Banyak orang memahami sedekah jariyah sebagai membangun masjid, menggali sumur, atau wakaf tanah. Semua benar. Namun, di era digital, ada bentuk sedekah jariyah lain yang jarang disadari: menulis dan membagikan ilmu di media online, termasuk Kompasiana.
Tulisan yang kita buat dan dibaca orang, bisa menjadi ilmu bermanfaat. Selama ada yang memetik hikmah, menyalin, atau mengamalkan isi tulisan, pahala akan terus mengalir. Inilah salah satu jalan "amal yang tak pernah mati".
Kompasiana: Ladang Kebaikan Digital
Kompasiana bukan sekadar platform menulis. Di sini ada jutaan pembaca yang beragam: pelajar, mahasiswa, pekerja kantoran, ibu rumah tangga, bahkan akademisi. Mereka mencari bacaan ringan, inspirasi, informasi, hingga analisis serius.
Bayangkan ketika kita menulis refleksi sederhana tentang kehidupan sehari-hari: adab di jalan raya, keikhlasan dalam bekerja, pentingnya shalat tepat waktu, atau bahaya utang konsumtif. Lalu ada pembaca yang tersentuh, berubah sikap, atau mendapat motivasi. Itu artinya, tulisan kita telah menjadi amal jariyah.
Kompasiana juga memudahkan penyebaran. Artikel bisa dibagikan lewat WhatsApp, Facebook, atau Telegram. Semakin banyak tersebar, semakin luas pula potensi pahala yang mengalir.
Bagi seorang muslim, dakwah tidak selalu harus di mimbar atau masjid. Dakwah bisa lewat pena, tulisan, bahkan postingan singkat. Rasulullah bersabda:Â "Sampaikan dariku walau satu ayat." (HR. Bukhari).

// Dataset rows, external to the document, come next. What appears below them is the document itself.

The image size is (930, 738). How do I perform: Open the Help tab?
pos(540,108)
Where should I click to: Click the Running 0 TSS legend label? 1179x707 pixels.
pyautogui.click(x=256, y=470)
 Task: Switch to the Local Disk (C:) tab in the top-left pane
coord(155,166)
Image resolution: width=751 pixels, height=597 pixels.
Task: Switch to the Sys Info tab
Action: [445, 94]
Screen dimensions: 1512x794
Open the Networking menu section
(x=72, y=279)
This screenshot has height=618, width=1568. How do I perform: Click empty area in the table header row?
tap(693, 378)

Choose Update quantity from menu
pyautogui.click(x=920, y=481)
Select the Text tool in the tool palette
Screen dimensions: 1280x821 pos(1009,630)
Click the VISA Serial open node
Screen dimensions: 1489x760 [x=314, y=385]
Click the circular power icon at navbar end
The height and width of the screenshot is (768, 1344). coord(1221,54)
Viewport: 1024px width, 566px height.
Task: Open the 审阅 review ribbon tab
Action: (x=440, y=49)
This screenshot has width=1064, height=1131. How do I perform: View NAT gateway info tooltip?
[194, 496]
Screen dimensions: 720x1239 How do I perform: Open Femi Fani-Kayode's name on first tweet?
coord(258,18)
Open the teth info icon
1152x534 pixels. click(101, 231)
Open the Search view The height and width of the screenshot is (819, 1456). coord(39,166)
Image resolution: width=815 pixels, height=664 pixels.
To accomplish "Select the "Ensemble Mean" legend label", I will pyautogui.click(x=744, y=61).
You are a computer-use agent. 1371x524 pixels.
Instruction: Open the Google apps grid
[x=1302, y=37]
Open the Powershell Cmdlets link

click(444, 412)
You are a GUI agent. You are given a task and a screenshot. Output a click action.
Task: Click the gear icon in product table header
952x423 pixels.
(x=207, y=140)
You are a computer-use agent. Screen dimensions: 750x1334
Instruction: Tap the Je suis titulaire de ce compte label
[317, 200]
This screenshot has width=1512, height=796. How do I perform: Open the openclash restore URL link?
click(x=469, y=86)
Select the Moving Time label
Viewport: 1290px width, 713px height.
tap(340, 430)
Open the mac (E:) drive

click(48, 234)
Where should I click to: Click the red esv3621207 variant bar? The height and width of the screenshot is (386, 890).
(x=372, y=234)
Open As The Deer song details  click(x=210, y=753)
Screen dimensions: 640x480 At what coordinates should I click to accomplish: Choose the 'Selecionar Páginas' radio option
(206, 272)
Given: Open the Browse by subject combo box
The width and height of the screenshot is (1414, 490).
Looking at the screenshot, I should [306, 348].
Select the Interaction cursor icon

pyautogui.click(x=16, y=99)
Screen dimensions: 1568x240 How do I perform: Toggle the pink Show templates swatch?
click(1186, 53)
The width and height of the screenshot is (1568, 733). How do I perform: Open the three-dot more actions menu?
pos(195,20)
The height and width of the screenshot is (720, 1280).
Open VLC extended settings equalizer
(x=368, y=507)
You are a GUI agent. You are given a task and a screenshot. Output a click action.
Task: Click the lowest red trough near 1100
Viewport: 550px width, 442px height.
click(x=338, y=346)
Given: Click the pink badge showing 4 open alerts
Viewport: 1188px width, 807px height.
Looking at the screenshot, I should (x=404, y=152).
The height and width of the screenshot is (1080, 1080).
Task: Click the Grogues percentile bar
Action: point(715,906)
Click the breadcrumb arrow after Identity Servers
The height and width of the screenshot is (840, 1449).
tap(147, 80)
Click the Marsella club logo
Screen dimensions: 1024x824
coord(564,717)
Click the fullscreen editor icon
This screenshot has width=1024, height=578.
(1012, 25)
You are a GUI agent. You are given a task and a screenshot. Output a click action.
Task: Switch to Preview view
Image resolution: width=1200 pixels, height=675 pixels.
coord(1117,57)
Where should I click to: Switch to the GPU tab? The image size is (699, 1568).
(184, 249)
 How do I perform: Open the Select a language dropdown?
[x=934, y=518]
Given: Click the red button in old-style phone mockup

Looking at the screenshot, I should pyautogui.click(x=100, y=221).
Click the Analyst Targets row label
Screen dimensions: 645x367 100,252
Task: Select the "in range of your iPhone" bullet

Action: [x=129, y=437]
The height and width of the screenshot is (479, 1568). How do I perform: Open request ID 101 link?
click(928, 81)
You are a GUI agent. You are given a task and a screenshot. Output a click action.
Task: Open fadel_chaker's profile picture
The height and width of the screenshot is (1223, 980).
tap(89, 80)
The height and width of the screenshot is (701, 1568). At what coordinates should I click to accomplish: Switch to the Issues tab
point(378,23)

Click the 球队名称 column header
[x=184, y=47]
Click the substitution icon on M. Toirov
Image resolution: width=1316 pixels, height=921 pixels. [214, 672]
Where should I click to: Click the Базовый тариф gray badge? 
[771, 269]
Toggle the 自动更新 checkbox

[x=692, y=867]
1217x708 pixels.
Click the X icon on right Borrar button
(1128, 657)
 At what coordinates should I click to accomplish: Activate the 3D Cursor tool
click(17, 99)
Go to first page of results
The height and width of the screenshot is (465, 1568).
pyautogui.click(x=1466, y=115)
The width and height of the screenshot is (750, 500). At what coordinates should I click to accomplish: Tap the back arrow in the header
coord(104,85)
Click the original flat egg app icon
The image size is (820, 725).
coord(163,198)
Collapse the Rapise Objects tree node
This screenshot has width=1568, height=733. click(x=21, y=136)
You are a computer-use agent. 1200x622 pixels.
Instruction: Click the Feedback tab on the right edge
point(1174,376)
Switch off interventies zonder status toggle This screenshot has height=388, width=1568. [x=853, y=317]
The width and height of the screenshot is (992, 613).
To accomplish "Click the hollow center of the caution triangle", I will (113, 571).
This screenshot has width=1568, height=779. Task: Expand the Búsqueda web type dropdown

Artinya, menyampaikan kebaikan tak harus menunggu jadi ulama besar. Menulis kisah sederhana tapi mengandung hikmah sudah termasuk dakwah. Misalnya, cerita pengalaman pribadi saat sabar menghadapi ujian, kisah lucu tapi penuh pelajaran, atau ulasan film dengan kacamata moral.